Martial arts weapon from Joseon Korea

The Korean war fan (mubuchae; Hangul: 무부채) was a Korean martial arts weapon that originated in the Joseon Dynasty of Korea. Swords and similar weapons were banned from most people during this time which created a desire for weapons that could be held in plain sight without arousing suspicion. They became most popular among the chungin (middle class) and yangban (upper class).

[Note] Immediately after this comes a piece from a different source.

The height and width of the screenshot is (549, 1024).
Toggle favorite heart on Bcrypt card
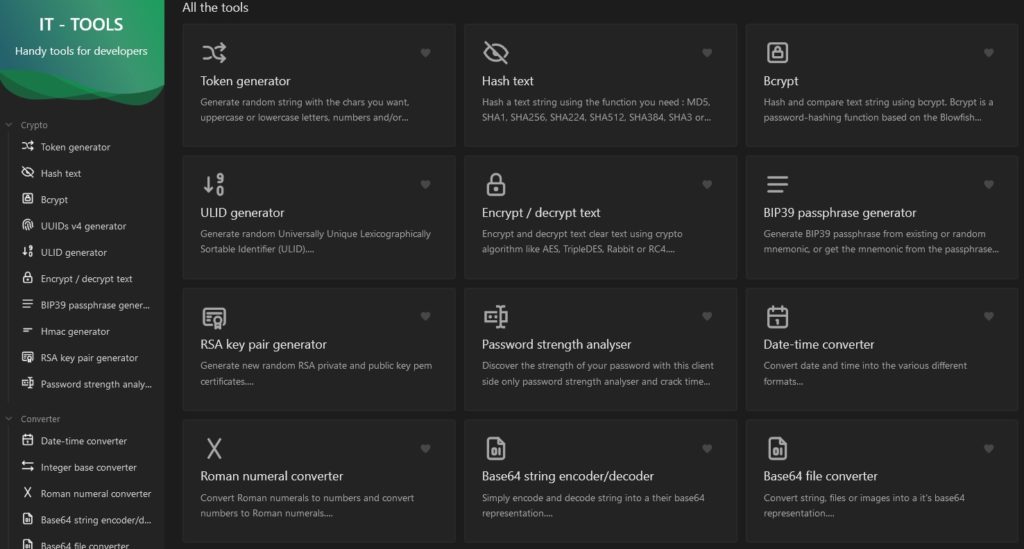[989, 53]
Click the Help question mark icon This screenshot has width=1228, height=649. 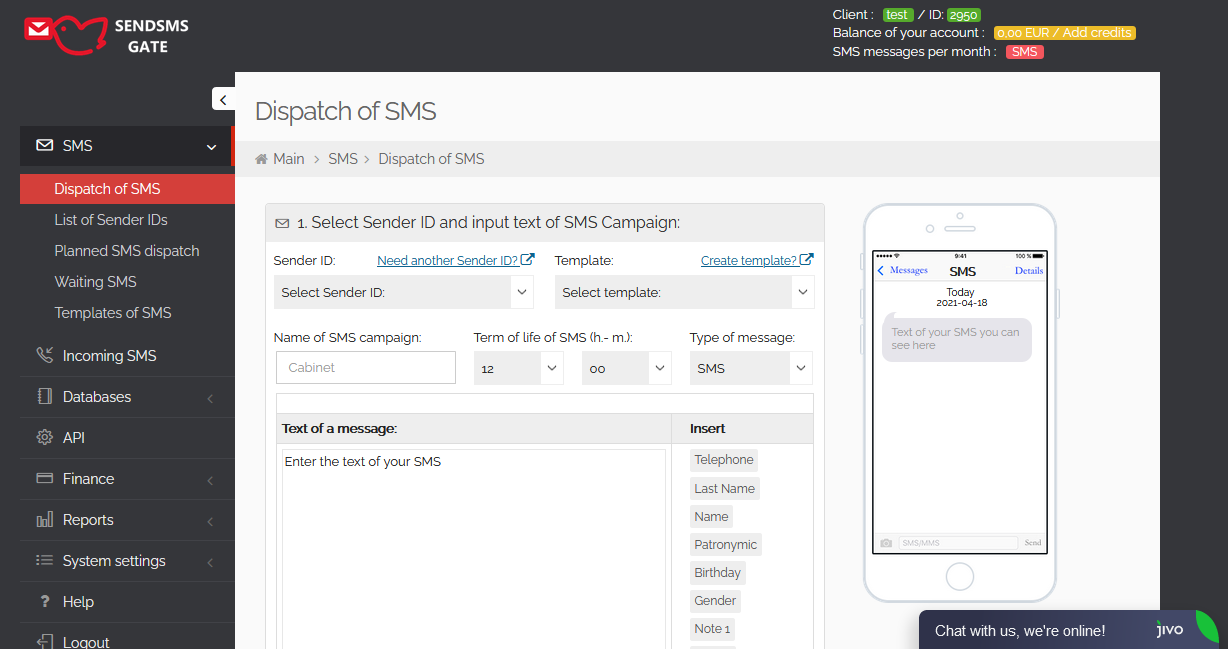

Craftsmen discovered a way of taking the "pak dahl" wood, an extremely resilient birch tree that thrived in the ice storms and harsh seasons of Korea's mountainous peninsula, and tempering it to a hardness that could resist the edged weapons typical of the era.

==Variations==
Following traditions of weaponry at the time, Korean combative fans were often built with unique features chosen by their wielder and bore many possible combinations. Some adherents of Kuk Sool Won (guksulwon, 국술원, 國術院) practice the same ancient techniques yet with less-lethal equipment (i.e. smaller fans designed for dancers as opposed to the heavier, massive combat fans).

Some combative fan users wove flexible metal ribbons along the outermost edge for cutting power, while others preferred feathers that hid finger-sized razor blades, which could cut deeply upon raking the fan's edge along a target. Other fans were designed to hold vials of poison or were used to conceal other weapons such as propelled daggers which could be released upon snapping the fan open, a technique a few modern martial artists are said to still practice and cultivate.

Poison fans often hid deadly or stunning concoctions in small bladders or sacs which could be released upon spreading the fan open, allowing the user to gently direct a gust of irritants and toxins at their opponent over short distances.

Folklore and hearsay also suggests traveling merchants who possessed fans that had small compartments built into the cloth folds between the vanes of the fan, which held tiny explosive pellets that upon striking a surface would create a bright and dazzling flash of light.